:: What you will do ::
Copy out each line below verbatim, skipping any picture.
——————
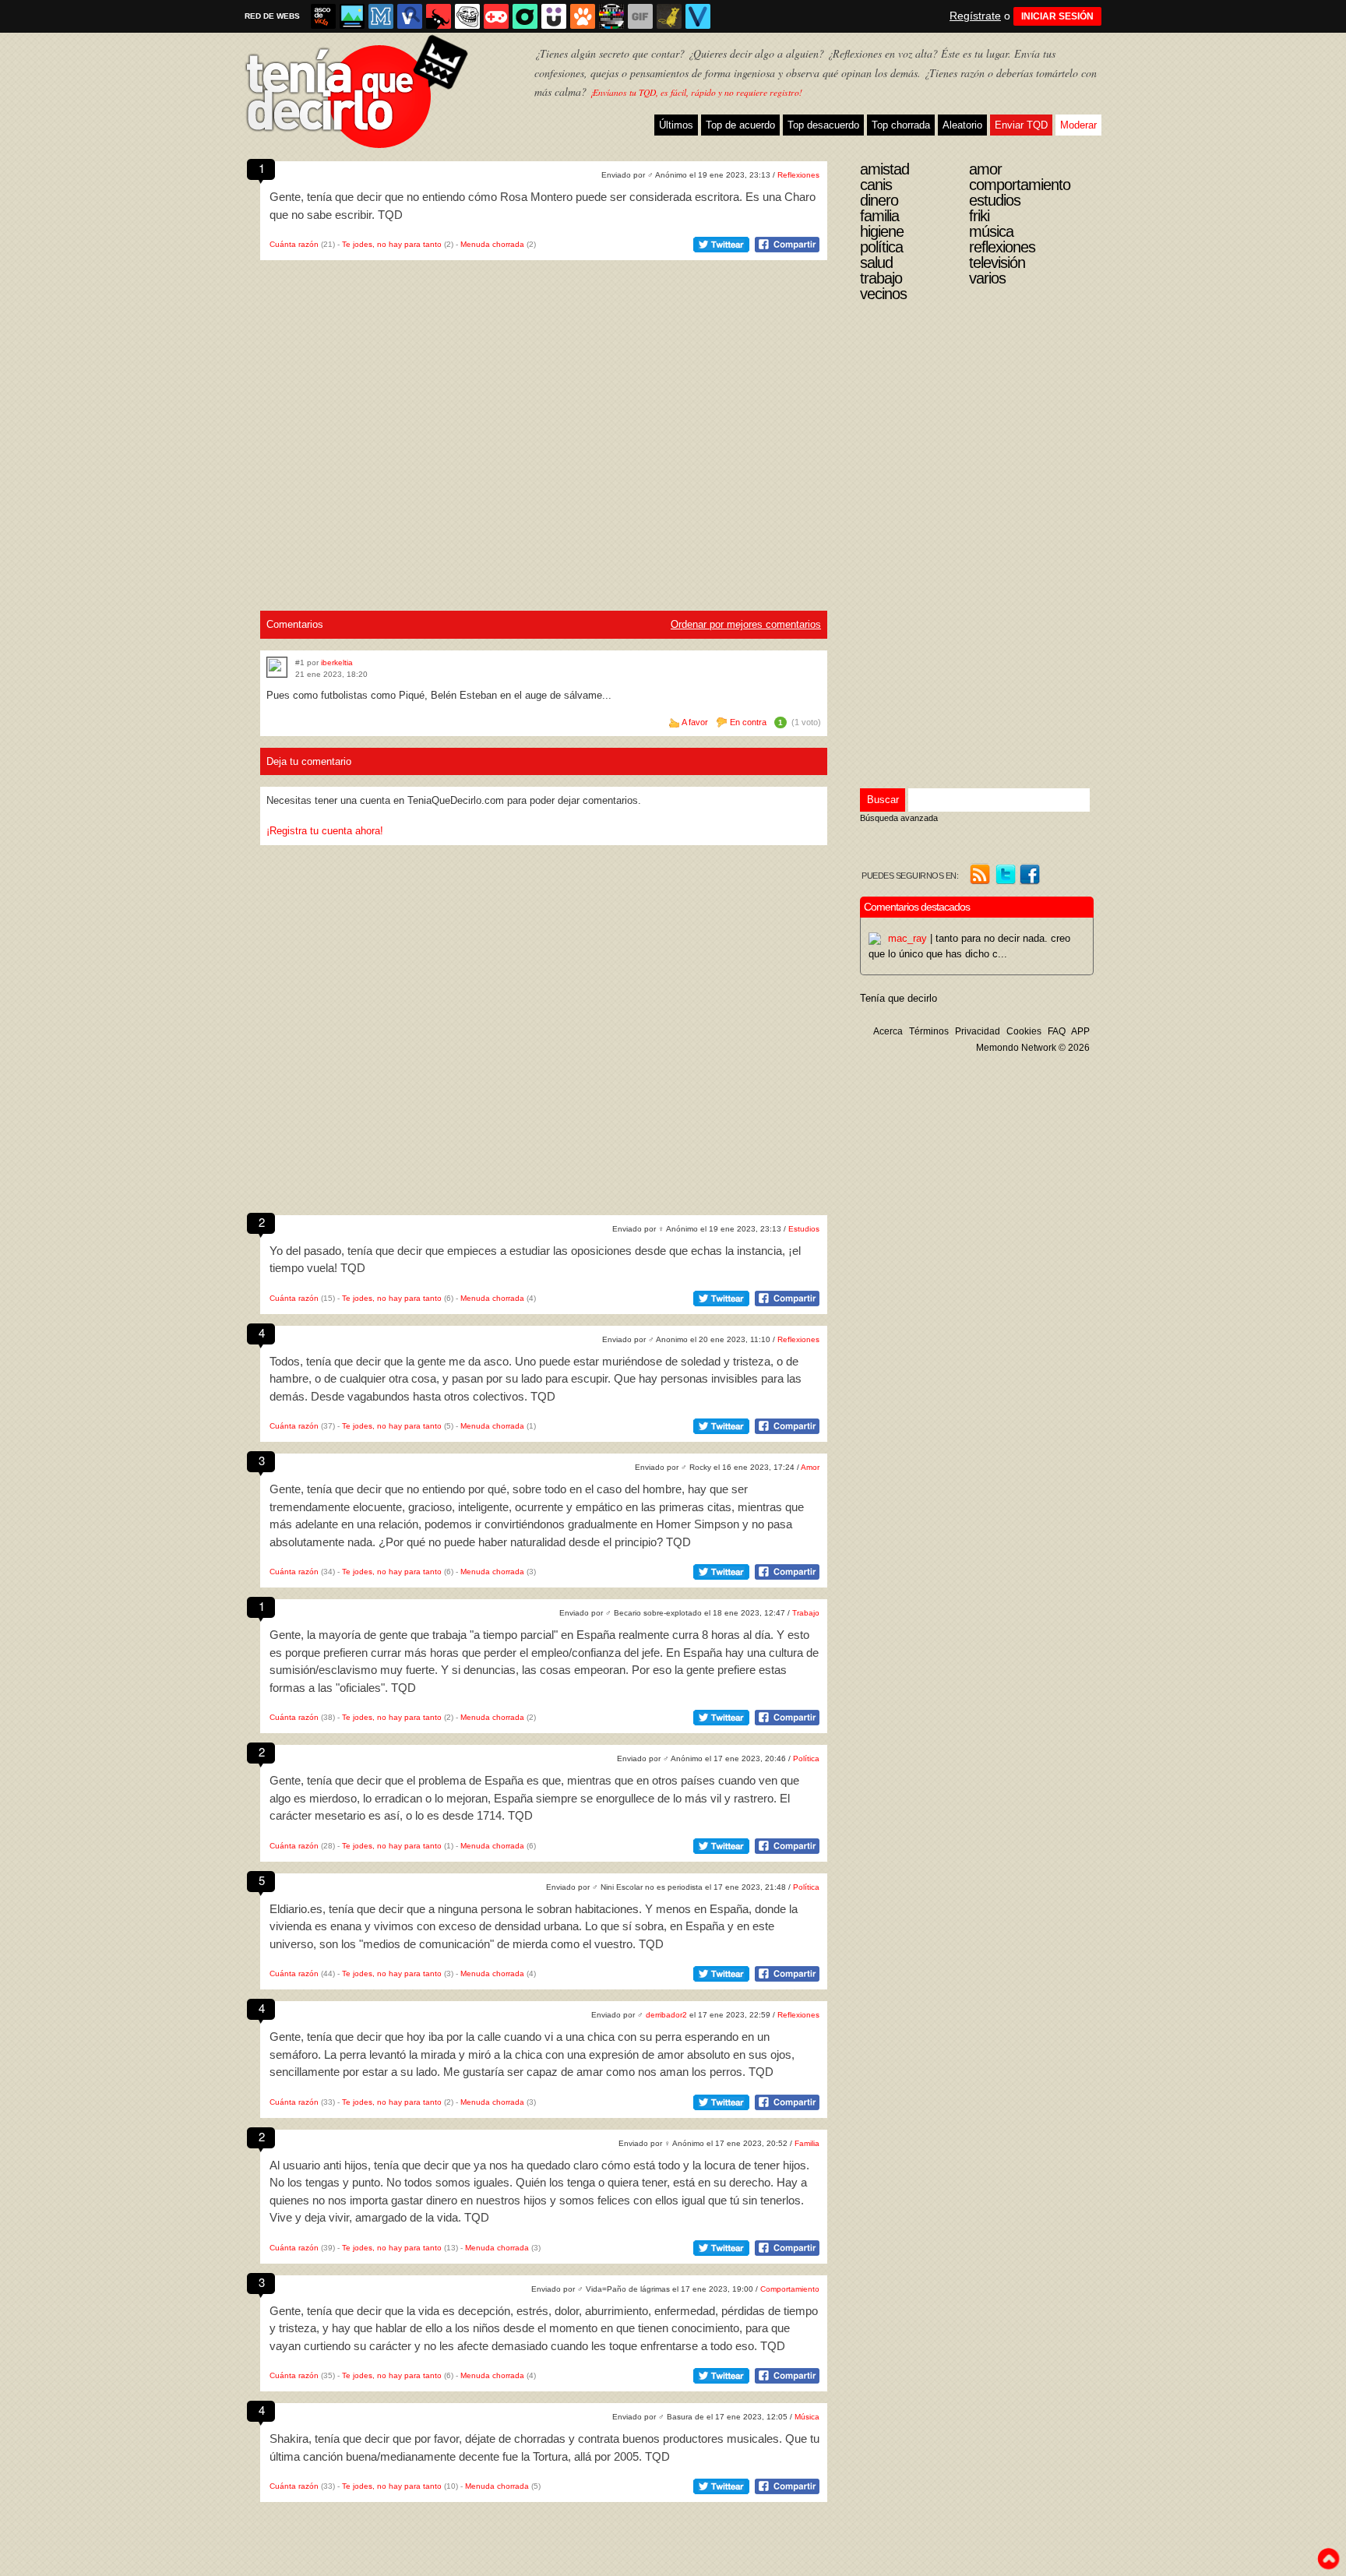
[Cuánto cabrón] (467, 16)
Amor (810, 1467)
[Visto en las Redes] (409, 16)
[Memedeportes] (380, 16)
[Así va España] (438, 16)
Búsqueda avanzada (899, 818)
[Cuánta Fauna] (582, 16)
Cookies (1023, 1031)
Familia (807, 2143)
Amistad (884, 169)
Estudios (803, 1229)
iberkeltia (337, 662)
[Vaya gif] (640, 16)
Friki (979, 215)
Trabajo (805, 1613)
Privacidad (977, 1031)
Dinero (879, 200)
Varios (987, 278)
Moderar (1078, 125)
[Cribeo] (525, 16)
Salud (876, 262)
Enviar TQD (1021, 125)
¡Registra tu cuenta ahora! (324, 831)
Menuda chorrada (492, 244)
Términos (929, 1031)
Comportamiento (789, 2289)
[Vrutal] (496, 16)
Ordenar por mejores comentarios (746, 624)
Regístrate (975, 15)
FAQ (1057, 1031)
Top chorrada (901, 125)
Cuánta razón (294, 244)
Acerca (888, 1031)
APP (1080, 1031)
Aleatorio (962, 125)
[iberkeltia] (276, 667)
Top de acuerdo (740, 125)
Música (807, 2416)
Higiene (882, 231)
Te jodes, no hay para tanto (392, 244)
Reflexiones (798, 175)
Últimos (676, 125)
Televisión (997, 262)
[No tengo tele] (611, 16)
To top (1328, 2559)
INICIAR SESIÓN (1057, 16)
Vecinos (883, 293)
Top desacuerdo (823, 125)
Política (806, 1758)
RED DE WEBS (272, 16)
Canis (876, 184)
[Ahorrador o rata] (669, 16)
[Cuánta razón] (352, 16)
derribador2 (666, 2014)
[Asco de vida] (323, 16)
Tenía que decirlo (898, 998)
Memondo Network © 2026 (1033, 1047)
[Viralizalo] (697, 16)
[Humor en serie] (553, 16)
——————
:: Finished exercise ::
[Cuánto cabrón] (467, 16)
Amor (810, 1467)
[Visto en las Redes] (409, 16)
[Memedeportes] (380, 16)
[Así va España] (438, 16)
Búsqueda avanzada (899, 818)
[Cuánta Fauna] (582, 16)
Cookies (1023, 1031)
Familia (807, 2143)
Amistad (884, 169)
Estudios (803, 1229)
iberkeltia (337, 662)
[Vaya gif] (640, 16)
Friki (979, 215)
Trabajo (805, 1613)
Privacidad (977, 1031)
Dinero (879, 200)
Varios (987, 278)
Moderar (1078, 125)
[Cribeo] (525, 16)
Salud (876, 262)
Enviar TQD (1021, 125)
¡Registra tu cuenta ahora! (324, 831)
Menuda chorrada (492, 244)
Términos (929, 1031)
Comportamiento (789, 2289)
[Vrutal] (496, 16)
Ordenar por mejores comentarios (746, 624)
Regístrate (975, 15)
FAQ (1057, 1031)
Top chorrada (901, 125)
Cuánta razón (294, 244)
Acerca (888, 1031)
APP (1080, 1031)
Aleatorio (962, 125)
[iberkeltia] (276, 667)
Top de acuerdo (740, 125)
Música (807, 2416)
Higiene (882, 231)
Te jodes, no hay para tanto (392, 244)
Reflexiones (798, 175)
Últimos (676, 125)
Televisión (997, 262)
[No tengo tele] (611, 16)
To top (1328, 2559)
INICIAR SESIÓN (1057, 16)
Vecinos (883, 293)
Top desacuerdo (823, 125)
Política (806, 1758)
RED DE WEBS (272, 16)
Canis (876, 184)
[Ahorrador o rata] (669, 16)
[Cuánta razón] (352, 16)
derribador2 (666, 2014)
[Asco de vida] (323, 16)
Tenía que decirlo (898, 998)
Memondo Network © 2026 (1033, 1047)
[Viralizalo] (697, 16)
[Humor en serie] (553, 16)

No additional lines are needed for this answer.